## [Aim of the task]
Wherever a line of the listing holds the string "header", copy that line.
-- Data in this exercise follows --
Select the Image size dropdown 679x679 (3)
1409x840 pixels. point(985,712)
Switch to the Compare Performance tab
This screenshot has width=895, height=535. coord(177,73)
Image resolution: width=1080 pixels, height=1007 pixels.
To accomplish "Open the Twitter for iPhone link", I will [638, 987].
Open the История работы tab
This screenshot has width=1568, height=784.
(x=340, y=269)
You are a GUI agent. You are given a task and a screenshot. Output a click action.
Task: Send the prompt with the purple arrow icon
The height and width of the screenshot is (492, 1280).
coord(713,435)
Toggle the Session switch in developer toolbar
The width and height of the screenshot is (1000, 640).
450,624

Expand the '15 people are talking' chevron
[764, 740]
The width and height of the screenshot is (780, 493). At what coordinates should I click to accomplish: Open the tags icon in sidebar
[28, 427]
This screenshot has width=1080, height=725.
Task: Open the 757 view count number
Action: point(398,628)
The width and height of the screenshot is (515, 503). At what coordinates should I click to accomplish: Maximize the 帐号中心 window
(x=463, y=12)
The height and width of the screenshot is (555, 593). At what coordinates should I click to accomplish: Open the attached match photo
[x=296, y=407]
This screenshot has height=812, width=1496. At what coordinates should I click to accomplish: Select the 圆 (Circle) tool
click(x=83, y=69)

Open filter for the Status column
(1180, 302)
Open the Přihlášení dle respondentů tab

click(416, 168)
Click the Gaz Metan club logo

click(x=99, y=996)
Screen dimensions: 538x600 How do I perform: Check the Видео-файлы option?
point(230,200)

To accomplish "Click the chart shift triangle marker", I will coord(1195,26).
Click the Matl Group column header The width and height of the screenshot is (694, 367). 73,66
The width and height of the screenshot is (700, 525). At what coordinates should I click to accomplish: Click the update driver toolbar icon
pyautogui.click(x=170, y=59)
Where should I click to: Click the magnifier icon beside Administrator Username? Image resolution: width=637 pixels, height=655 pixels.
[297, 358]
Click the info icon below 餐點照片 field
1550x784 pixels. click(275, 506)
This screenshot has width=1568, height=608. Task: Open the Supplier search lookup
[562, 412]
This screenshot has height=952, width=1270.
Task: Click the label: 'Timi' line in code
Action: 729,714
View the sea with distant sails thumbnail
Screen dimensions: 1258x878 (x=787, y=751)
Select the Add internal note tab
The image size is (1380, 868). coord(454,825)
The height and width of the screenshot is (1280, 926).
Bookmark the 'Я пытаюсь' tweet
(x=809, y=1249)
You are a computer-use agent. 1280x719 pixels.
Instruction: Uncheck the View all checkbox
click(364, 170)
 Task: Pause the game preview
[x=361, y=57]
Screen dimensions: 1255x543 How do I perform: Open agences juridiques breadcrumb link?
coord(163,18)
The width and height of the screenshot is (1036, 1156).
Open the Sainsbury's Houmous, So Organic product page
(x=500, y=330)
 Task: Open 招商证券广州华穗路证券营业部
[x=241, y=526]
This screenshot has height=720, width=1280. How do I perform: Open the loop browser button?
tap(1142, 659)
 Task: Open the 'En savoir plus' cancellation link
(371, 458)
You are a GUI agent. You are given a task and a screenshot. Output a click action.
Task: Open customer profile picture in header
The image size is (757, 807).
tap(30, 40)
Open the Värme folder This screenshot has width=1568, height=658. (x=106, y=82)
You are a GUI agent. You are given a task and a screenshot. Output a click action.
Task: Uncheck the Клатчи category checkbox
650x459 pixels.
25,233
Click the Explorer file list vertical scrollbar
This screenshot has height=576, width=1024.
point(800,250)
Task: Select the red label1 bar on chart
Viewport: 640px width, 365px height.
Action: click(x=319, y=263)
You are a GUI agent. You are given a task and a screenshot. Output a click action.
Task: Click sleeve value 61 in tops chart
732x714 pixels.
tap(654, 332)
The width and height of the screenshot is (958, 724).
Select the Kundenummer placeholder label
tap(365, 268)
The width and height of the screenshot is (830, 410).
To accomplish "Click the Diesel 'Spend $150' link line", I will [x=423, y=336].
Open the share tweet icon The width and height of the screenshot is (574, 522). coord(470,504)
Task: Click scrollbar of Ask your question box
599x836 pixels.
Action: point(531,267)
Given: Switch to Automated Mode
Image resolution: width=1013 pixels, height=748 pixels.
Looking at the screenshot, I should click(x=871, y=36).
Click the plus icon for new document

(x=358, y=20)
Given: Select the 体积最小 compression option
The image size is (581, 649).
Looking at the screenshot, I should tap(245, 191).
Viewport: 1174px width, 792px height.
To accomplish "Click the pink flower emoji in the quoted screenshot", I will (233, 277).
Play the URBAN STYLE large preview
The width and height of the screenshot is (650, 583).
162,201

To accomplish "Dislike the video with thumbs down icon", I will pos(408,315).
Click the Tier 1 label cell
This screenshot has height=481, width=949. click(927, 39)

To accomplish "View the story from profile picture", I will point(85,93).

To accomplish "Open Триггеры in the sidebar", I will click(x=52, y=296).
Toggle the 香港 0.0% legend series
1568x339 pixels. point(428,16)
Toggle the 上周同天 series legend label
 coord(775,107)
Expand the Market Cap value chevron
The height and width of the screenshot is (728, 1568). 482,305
-- Data in this exercise concluded --
## [Solution]
Click the Matl Group column header The width and height of the screenshot is (694, 367). 73,66
Task: Open customer profile picture in header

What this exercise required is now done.